Rispetto a 20 anni fa, qualcosa è cambiato?
“Speriamo che cambi. Oggi ho visto un video di quattro comandanti dell’esercito che sono stati condannati a morte e ammazzati in un campo di calcio. Noi abbiamo perdonato tutto, ma quattro persone sono state uccise”.
Secondo lei, com’è possibile anche a livello governativo che dopo 20 anni siano tornati i talebani?

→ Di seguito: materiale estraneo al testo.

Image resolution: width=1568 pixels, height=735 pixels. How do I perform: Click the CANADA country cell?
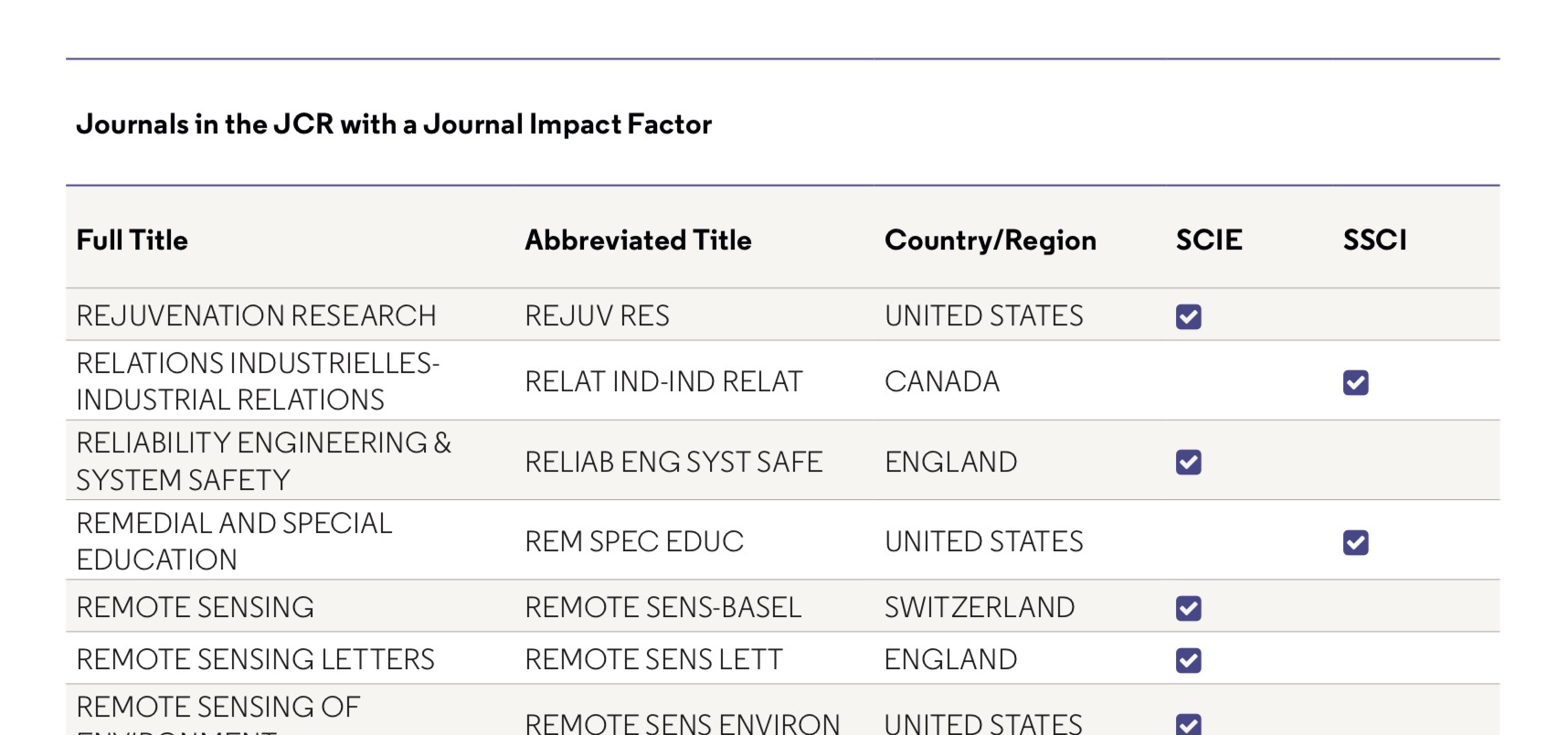click(x=941, y=382)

“L’Afghanistan cinquant’anni fa era una democrazia, ma piano piano è iniziata una guerra tra la Russia e America contro l’Afghanistan che è il cuore dell’Asia geograficamente. Il nostro è un Paese ricco di litio, uranio, diamanti e altre pietre preziose. L’America vent’anni fa voleva creare una democrazia falsa, non agendo secondo principi democratici, ma per interessi. Nessuno può comandare a casa di qualcun altro. L’essere umano non accetta la costrizione. Se gli americani avessero voluto davvero la democrazia, avrebbero costruito delle fabbriche per dare un futuro diverso ai bambini, non mettendo in mano armi. Le fabbriche che c’erano sono state distrutte”.
In una conferenza stampa a Kabul, il portavoce dei talebani ha detto: “Vogliamo assicurarci che l’Afghanistan non sia più un campo di battaglia”. Questa affermazione come la fa sentire?
“In questo momento non posso giudicare. La gente adesso sa come deve combattere. Anche con la penna, con la parola o con le armi. In qualsiasi modo. Io non credo ancora a niente. Mesi fa abbiamo visto cosa facevano e in una settimana non si può cambiare. Chi cresce in un modo non può trasformarsi in pochissimo”.
È stato detto che le donne potranno salire al governo seguendo la Sharia. Cosa ne pensa?
“In questo momento loro hanno detto tante cose, cercando di avanzare proposte positive perché per ora tutto il mondo li guarda. Ma chi è in un determinato modo non cambia. Lo fanno per calmare le acque. Ad esempio, non dovrebbero giustiziare le persone davanti ad altri. Eppure lo hanno fatto”.
Si discute anche sui diritti della donna perché si dice che siano stati fatti passi avanti. Ma si assiste a passi indietro.
“È molto difficile cambiare. Io non credo. È impossibile”.
La sua famiglia si trova in Afghanistan?
“Sì, mia sorella e mio fratello. Sto cercando di aiutarli per arrivare qua. Soffrono. Tutti hanno paura, si trovano proprio a Kabul. La scena delle persone che si sono aggrappate all’aereo è simbolo di disperazione. Perché pensano “O muoio qua o lì”. Un po’ come chi viene dal barcone, prova in tutti i modi a salvarsi. Migliaia di persone sono morte comunque. Già lì sei morto anche se resti vivo. Perché non hai un lavoro, vivi male, non hai possibilità. Sono venuto dall’Iran e sono andato verso la Turchia. Ho visto tanta gente morire”.